{David D’Amato’s CV was unknown to me when I read his essay and decided to excerpt it here. Whoever wants to cast the first stone, D’Amato’s life history (see below) affords plenty of ammunition, and good reasons, to do just that.}
“Humiliation and self-denial are at the center of the agglomeration of activities we call work; the thing can scarcely be imagined without at least implied reference to these.”
David D’Amato (from his Foreword to Abolish Work, edited by Nick Ford):
Work is necessarily predicated on a disorienting and Orwellian denial of reality.
Premised on what David Graeber accurately calls “a hyper-fetishism of paperwork,” the bowels of our hellish corporate economy are simply bureaucracy for bureaucracy’s sake, a moribund world of anxiety and alienation.
Wasting away in our etiolated worlds of cubicles, fluorescent lighting, and power strips, we learn a new language — corporatese — a Newspeak that teaches us to deny everything we know and feel, that is, to believe that we are happy, free, and making a valuable contribution. What is “professionalism” but the insistence that we hide ourselves, that we conceal the resentment we feel toward our enslavement and its upholders?
The dogmatic, workerist main current of anarchism, hopelessly tied to an outmoded, dying language, amounts to a worship of work that would leave its institutions intact. Insofar as the workers own and control the factory, the factory itself is glorious, a hallowed place to which we return devotedly and eagerly each morning. But we know — and have known for some time — that this can’t be right, that work is inherently oppressive. In point of fact, work may be the encounter with crushing, dehumanizing power that we know best of all. Work, the reality of corporate feudalism, is immediate and tangible rather than remote and abstract, its daily impositions alienating us from ourselves and humanity in the most obvious ways.
For most of us in the twentieth century, it is work — not government, not the church, not family — that is the most direct day-to-day attack on our freedom.
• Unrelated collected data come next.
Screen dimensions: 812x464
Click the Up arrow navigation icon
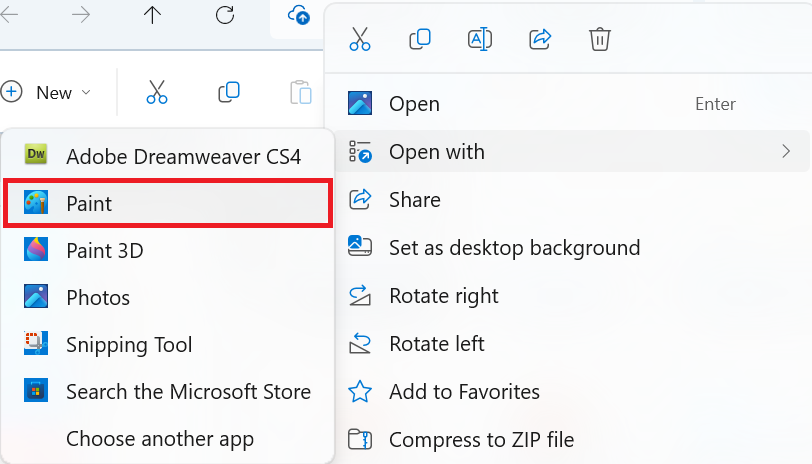(152, 14)
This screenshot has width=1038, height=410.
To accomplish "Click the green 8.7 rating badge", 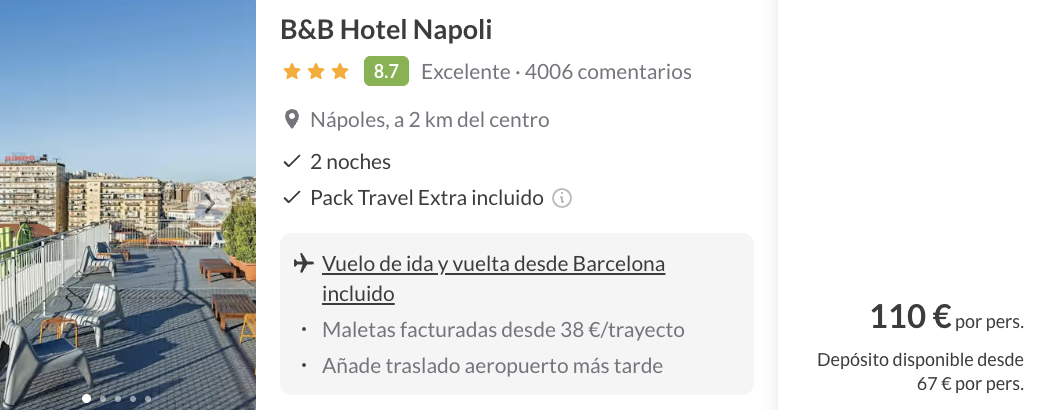I will pyautogui.click(x=386, y=72).
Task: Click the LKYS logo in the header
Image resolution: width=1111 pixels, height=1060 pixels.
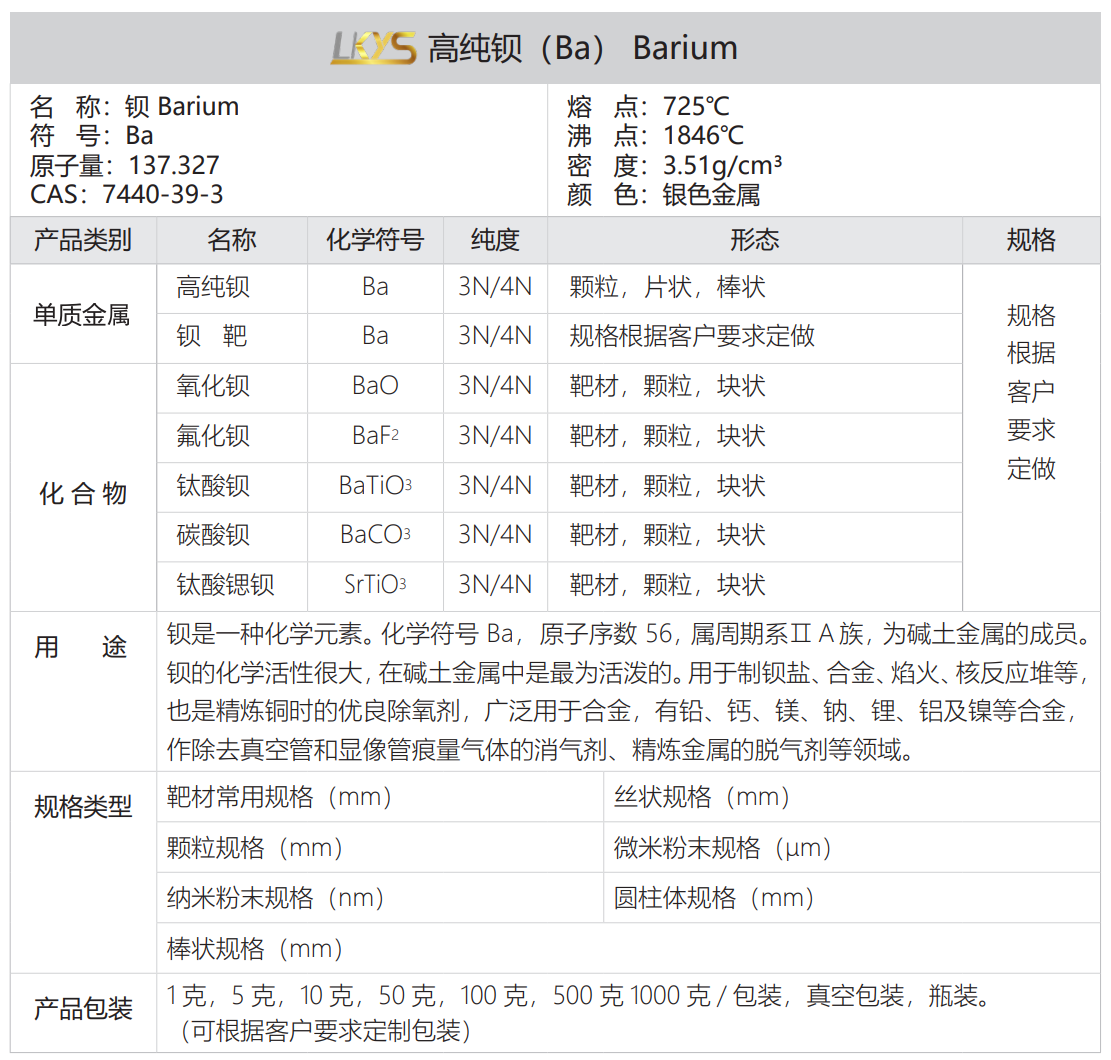Action: [373, 47]
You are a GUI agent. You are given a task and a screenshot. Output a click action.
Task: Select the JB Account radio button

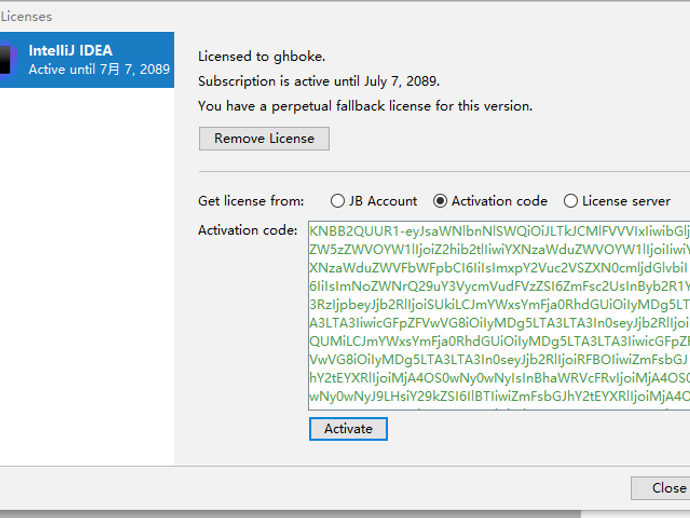click(338, 201)
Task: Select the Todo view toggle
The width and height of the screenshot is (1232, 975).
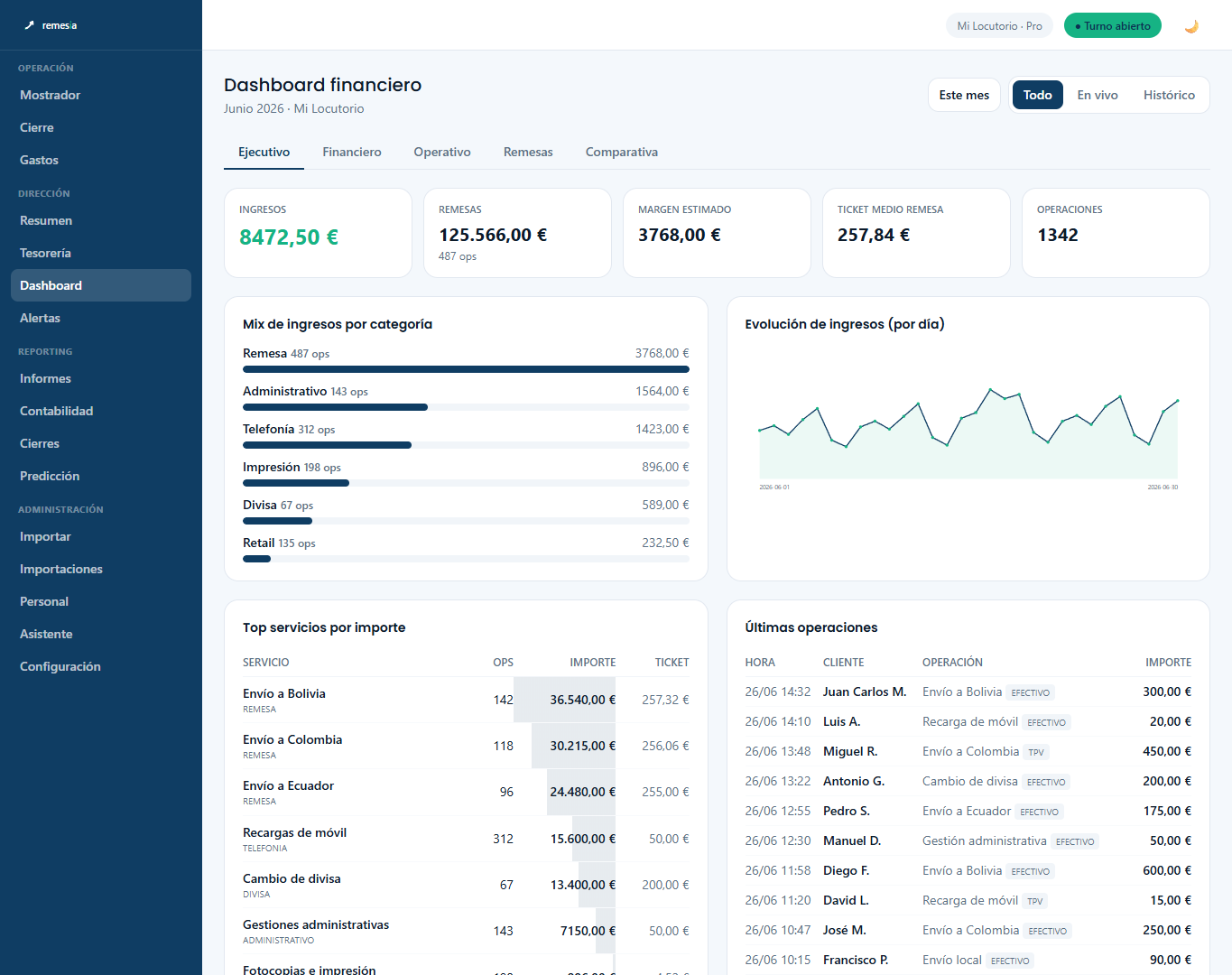Action: tap(1037, 95)
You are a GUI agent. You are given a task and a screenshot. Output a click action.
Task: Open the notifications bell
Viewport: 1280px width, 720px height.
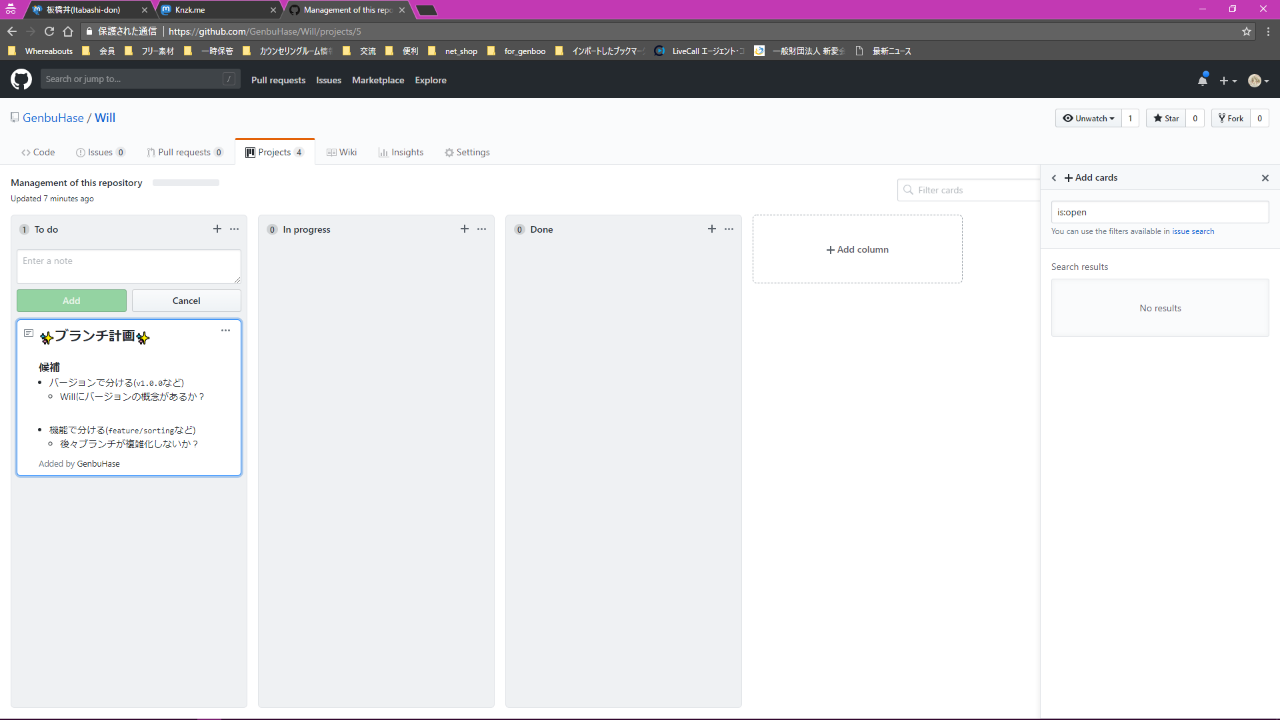(1202, 80)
The most basic, uncontroversial facts of human biology and the evolutionary road it followed reveal the profound unnaturalness of work. Mindless drones alternately bored to tears and easily diverted, we drift from one glowing rectangle to another, detached from the self-determination long ago extinguished by a school system that abominates creativity and imagination.
But work, that lifelong nightmare from which we can never awake, is also changing us in ways more immediate, corrupting even our genetic material. Constant disruption of our circadian rhythms — first due to compulsory schooling, our preparation for work, then because of corporate drudgery — actually alters the functioning of our DNA. Dependent on natural and complete sleep cycles, genes that govern metabolism, immunity, and stress responses begin to change when we are deprived of that sleep. Work is quite literally killing us, particularly those with less education and money and those who belong to minority groups. Beyond rendering us prone to depression and anxiety, work and its consequences are increasing incidences of medical conditions such as heart disease, hypertension, diabetes, stroke, and cancer.
These physical tolls are apparent even if not on the level of consciousness, for it is difficult to describe the exquisite relief of leaving work in terms other than those provided by the carnal pursuits. Indeed, for most of us, trapped in the bleak halls of corporate prison, clocking out for the day is actually much more than orgasmic; it is a restorative re-exposure to freedom, even if only a small measure of it, a reminder that even work’s ceaseless attacks on mind and body have not succeeded entirely in extinguishing the vital, inner anarchism of, in Renzo Novatore’s words, “individual, violent, reckless, poetic, decentering audacity.”
To be clear, the case against work is not one for a shorter workday, for better jobs, working conditions, or benefits, but rather for the enthusiastic retrieval of a kind of autonomy and energy that remains unthinkable as long as work endures. Violently and imperiously, work steals our opportunities for self-creation; it forecloses any possibility of Emile Armand’s beautiful idea — “personal life as a work of art,” whereby life is lived in favor of oneself, not as a funereal exercise in abstention.
_____________________________
If you look for David D’Amato on Wikipedia, you are directed to a page titled “Usenet Personalities” and to the sub-heading of “Criminal and Eccentric Personalities,” where you will find this:
David D'Amato – former assistant principal and director of guidance at West Hempstead High School, he actively spammed and trolled a variety of newsgroups (particularly "alt.gothic" and "rec.music.phish") from roughly 1996 to 1999, initiated e-mail bombings against those he considered "opponents", and solicited for video recordings of young adult males being bound and tickled, all while using the pseudonym/alter ego “Terri DiSisto,” who was supposedly a female college student. D'Amato was found guilty of e-mail bombings which caused service outages at a number of colleges and universities, was fined $5,000 (USD), and spent six months in federal prison after being convicted in 2001. He is a subject of the 2016 documentary Tickled. He died in March 2017.